Gap analysis is a technique of asset-liability management that can be used to assess interest rate risk or liquidity risk. Implementations for those two applications differ in minor ways, so people distinguish between interest rate gaps and liquidity gaps. This article discusses both.
Gap analysis was widely adopted by financial institutions during the 1980s. When used to manage interest rate risk, it was used in tandem with duration analysis. Both techniques have their own strengths and weaknesses.
Duration is appealing because it summarizes, with a single number, exposure to parallel shifts in the term structure of interest rates. It does not address exposure to other term structure movements, such as tilts or bends. Gap analysis is more cumbersome and less widely applicable, but it assesses exposure to a greater variety of term structure movements.
Let's start our discussion with cash flow matching (or simply cash matching). This is an effective, but largely impractical means of eliminating interest rate risk. If a portfolio has a positive fixed cash flow at some time t, its market value will increase or decrease inversely with changes in the spot interest rate for maturity t. If the portfolio has a negative fixed cash flow at time t, it's market value will increase or decrease in tandem with changes in that spot rate. Stated simply, interest rate risk arises from either positive or negative net future cash flows. The concept of cash matching is to eliminate interest rate risk by eliminating all net future cash flows. A portfolio is cash matched if
every future cash inflow is balanced with an offsetting cash outflow on the same date, and
every future cash outflow is balanced with an offsetting cash inflow on the same date.
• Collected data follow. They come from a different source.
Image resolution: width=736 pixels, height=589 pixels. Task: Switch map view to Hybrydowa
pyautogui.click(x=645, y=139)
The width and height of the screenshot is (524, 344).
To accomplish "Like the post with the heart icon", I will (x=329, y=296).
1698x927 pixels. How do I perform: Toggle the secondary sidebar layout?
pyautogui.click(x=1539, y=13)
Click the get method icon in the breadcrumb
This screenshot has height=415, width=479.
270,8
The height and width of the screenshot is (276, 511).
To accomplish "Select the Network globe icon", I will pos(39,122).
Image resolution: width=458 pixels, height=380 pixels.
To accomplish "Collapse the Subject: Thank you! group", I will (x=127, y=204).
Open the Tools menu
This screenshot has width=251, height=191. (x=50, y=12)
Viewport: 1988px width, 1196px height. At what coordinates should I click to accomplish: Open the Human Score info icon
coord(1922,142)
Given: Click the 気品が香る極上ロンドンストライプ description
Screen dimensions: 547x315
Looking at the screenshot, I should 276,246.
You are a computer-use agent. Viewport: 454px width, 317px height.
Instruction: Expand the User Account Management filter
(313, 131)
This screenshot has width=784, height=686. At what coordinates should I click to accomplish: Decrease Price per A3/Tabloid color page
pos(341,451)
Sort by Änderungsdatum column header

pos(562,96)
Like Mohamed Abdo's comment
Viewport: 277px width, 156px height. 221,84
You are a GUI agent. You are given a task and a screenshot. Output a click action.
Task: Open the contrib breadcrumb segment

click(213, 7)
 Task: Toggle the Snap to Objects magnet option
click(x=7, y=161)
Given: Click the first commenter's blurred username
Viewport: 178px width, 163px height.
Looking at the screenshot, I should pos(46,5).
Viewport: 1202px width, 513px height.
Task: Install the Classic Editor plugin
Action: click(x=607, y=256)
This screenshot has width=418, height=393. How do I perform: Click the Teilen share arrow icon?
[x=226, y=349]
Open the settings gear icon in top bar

The net cash flow for every date in the future is then 0. Obviously, this is an ideal that we usually don't want to achieve, but it is a theoretically useful concept. In its most basic form, gap analysis assesses how close a portfolio is to being cash matched. Here is how it works.
Start by considering a portfolio with only fixed cash flows—that is, the timing and amount of all cash flows is known. The portfolio contains no floaters, no options and no bonds with embedded options. Soon we will loosen the restriction against floaters, but let's keep it for now. Gap analysis doesn't consider credit risk, so assume all cash flows will occur.
Gap analysis comprises aggregating cash flows into maturity buckets and checking if cash flows in each bucket net to 0. Different bucketing schemes might be used. As a simple example, consider a portfolio whose cash flows all mature in less than three years. We aggregate maturities into five buckets:
0 - 3 months
3 - 6 months
6 - 12 months
12 - 24 months
24 - 36 months
An interest rate gap is simply a positive or negative net cash flow for one of the buckets. Exhibit 2 illustrates a gap analysis using our buckets and some hypothetical cash flows.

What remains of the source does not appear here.